- _Problem description_:
Continue the Schedule TO filing text on Northrop Grumman's offer for Newport News shares from where it stops.

- _Document_:
Check the appropriate boxes below to designate any transactions to which the
statement relates:

[X] third-party tender offer subject to Rule 14d-1.
[ ] issuer tender offer subject to Rule 13e-4.
[ ] going-private transaction subject to Rule 13e-3.
[ ] amendment to Schedule 13D under Rule 13d-2.

Check the following box if the filing is a final amendment reporting the results
of the tender offer: [ ]


     This Tender Offer Statement on Schedule TO (this "Schedule TO") relates to
the offer (the "Offer") by NORTHROP GRUMMAN CORPORATION, a Delaware corporation,
("Northrop Grumman") to issue, upon the terms and subject to the conditions set
forth herein and in the related letter of election and transmittal, shares of
common stock, par value $1.00 per share (the "Northrop Grumman Shares") designed
to have a value of $67.50 per share or pay $67.50 per share in cash (subject to
the election and proration procedures and limitations in the Prospectus (defined
below) and related letter of election and transmittal) for each outstanding
share of common stock, par value $0.01 per share (the "Common Stock") of NEWPORT
NEWS SHIPBUILDING INC., a Delaware corporation, ("Newport News") including the
associated Series A participating cumulative preferred stock purchase rights
issued pursuant to the Newport News stockholder protection rights agreement (the
"Rights" and together with the Common Stock, the "Newport News Shares").

- _Data listing_:

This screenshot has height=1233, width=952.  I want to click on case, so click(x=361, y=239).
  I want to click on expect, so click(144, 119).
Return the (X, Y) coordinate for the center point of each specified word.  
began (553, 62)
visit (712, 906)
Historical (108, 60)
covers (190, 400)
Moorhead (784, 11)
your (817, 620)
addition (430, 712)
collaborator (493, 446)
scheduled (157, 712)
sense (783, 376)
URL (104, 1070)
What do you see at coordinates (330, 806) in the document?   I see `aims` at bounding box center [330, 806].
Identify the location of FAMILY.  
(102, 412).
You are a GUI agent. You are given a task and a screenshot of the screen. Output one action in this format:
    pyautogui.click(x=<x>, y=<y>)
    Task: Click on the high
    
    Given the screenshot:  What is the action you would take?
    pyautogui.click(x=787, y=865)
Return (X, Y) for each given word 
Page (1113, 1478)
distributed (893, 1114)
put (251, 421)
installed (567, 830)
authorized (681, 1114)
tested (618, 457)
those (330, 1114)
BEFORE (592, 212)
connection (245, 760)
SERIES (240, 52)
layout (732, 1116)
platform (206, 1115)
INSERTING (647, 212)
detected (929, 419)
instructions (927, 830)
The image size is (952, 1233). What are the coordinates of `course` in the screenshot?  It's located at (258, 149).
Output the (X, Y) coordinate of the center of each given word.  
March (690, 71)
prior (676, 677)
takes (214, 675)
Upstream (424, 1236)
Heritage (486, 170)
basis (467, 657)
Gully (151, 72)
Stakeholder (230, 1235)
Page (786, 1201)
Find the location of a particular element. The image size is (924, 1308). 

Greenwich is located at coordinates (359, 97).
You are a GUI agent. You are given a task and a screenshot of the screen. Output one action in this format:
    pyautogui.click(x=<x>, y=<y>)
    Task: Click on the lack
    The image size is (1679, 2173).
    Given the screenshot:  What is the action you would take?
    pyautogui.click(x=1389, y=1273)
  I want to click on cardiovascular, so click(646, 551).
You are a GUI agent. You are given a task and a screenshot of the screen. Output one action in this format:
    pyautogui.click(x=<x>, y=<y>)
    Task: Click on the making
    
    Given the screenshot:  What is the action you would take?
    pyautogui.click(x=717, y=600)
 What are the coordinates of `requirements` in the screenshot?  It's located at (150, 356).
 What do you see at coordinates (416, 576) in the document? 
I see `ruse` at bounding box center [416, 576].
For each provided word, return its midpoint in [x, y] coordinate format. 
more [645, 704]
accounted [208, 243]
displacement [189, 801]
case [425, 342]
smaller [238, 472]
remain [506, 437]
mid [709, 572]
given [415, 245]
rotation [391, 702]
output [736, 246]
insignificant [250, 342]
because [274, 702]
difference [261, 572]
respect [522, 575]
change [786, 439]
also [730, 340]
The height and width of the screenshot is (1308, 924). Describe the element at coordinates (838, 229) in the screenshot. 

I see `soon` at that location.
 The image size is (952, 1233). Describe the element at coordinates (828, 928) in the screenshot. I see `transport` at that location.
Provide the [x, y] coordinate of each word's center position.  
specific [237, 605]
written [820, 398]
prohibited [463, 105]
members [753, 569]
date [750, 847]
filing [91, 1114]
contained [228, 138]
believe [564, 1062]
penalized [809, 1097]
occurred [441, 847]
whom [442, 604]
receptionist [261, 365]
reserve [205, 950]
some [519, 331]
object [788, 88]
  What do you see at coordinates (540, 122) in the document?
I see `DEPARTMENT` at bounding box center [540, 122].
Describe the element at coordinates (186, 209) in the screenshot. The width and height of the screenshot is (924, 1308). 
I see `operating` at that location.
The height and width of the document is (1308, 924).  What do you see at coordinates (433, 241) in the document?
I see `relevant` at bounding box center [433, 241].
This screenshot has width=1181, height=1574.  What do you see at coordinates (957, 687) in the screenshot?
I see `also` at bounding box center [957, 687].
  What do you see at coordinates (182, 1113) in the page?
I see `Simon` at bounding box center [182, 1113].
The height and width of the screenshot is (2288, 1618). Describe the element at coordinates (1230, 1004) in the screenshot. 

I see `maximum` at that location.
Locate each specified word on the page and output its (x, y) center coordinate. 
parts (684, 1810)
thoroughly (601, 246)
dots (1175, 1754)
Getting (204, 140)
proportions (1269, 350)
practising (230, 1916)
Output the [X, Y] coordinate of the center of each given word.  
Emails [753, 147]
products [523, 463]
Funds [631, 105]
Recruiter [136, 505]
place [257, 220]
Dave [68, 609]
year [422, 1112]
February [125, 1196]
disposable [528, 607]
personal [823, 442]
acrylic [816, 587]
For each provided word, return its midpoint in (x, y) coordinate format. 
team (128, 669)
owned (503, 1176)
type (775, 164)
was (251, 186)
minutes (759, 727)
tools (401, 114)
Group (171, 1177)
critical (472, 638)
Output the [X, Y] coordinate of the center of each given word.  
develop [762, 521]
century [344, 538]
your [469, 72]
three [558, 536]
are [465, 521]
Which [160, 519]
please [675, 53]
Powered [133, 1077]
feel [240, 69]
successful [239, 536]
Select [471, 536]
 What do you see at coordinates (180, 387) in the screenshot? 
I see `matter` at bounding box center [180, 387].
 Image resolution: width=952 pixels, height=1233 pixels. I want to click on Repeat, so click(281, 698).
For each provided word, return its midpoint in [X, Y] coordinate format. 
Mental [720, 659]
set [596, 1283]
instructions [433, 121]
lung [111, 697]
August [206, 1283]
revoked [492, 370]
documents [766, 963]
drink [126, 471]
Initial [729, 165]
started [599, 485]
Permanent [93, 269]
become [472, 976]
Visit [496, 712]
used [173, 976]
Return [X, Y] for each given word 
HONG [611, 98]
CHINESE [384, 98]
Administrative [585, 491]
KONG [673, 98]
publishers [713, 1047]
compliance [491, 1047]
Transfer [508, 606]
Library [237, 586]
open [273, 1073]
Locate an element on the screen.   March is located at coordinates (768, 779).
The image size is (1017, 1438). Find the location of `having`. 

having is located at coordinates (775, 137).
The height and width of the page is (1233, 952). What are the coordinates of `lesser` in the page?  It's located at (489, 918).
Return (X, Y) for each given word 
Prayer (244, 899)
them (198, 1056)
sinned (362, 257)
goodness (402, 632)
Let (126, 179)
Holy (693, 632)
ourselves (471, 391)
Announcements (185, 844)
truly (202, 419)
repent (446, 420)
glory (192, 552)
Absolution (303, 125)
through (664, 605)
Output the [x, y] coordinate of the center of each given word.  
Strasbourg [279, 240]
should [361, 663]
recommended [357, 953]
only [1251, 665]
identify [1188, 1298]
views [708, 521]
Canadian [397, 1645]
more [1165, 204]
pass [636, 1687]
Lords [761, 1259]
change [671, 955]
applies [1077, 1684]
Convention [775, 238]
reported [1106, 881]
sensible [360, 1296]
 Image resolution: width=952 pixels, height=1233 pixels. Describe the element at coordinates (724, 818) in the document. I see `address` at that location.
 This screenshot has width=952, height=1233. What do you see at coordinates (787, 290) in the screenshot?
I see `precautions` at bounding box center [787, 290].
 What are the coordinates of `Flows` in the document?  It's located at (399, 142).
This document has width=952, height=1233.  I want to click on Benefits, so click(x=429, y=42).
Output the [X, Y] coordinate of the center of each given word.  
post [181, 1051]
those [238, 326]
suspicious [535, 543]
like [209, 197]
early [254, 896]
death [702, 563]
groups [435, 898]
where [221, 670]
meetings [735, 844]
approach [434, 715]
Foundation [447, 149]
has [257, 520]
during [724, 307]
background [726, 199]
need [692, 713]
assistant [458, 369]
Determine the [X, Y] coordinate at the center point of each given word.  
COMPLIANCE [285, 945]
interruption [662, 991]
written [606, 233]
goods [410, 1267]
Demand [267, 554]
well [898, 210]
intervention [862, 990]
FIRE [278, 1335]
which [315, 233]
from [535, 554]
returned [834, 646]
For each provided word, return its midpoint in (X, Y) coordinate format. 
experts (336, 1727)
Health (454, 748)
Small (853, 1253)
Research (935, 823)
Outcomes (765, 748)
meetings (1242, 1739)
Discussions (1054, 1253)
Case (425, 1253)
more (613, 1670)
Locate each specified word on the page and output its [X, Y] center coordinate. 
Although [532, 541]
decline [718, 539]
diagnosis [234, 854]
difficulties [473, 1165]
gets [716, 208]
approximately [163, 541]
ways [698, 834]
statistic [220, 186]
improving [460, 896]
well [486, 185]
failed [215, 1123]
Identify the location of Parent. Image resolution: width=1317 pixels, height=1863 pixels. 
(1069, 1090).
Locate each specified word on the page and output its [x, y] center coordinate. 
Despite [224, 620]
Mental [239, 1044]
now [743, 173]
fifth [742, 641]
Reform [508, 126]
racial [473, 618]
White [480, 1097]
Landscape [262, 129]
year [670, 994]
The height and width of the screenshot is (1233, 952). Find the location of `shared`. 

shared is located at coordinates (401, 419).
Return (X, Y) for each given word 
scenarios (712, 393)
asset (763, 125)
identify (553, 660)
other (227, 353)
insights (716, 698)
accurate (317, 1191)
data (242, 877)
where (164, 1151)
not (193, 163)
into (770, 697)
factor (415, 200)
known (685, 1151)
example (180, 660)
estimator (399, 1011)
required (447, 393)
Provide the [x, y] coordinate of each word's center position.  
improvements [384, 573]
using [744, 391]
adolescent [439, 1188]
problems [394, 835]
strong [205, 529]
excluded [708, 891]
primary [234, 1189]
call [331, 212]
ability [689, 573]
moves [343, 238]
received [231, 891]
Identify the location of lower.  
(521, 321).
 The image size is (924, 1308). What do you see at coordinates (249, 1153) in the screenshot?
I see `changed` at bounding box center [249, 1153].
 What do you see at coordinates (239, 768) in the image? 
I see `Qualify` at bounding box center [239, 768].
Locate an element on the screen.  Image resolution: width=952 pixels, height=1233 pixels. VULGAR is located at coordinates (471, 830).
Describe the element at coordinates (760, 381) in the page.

- _Task response_:
     Northrop Grumman has filed a registration statement with the Securities and
Exchange Commission on Form S-4, relating to the Northrop Grumman Shares to be
issued to stockholders of Newport News in connection with the tender offer, as
set forth in the prospectus which is a part of the registration statement (the
"Prospectus"), and the related letter of election and transmittal, which are
Exhibits (a)(4) and (a)(1)(A) hereto.

                                     - 3 -


Items 1 through 11.

As permitted by General Instructions F to Schedule TO, the information set forth
in the entire Registration Statement is incorporated by reference into this
Tender Offer Statement on Schedule TO. Financial statements required by Item 10
are hereby expressly incorporated by reference from the Registration Statement
and Form 10-K into this Tender Offer Statement on Schedule TO.

Item 12.      Exhibits


(a)(1)(A)     Form of Letter of Election and Transmittal (incorporated by
              reference to exhibit 99.1 to Northrop Grumman's Registration
              Statement on Form S-4 filed on May 23, 2001).

(a)(1)(B)     Form of Notice of Guaranteed Delivery (incorporated by reference
              to exhibit 99.2 to Northrop Grumman's Registration Statement on
              Form S-4 filed on May 23, 2001).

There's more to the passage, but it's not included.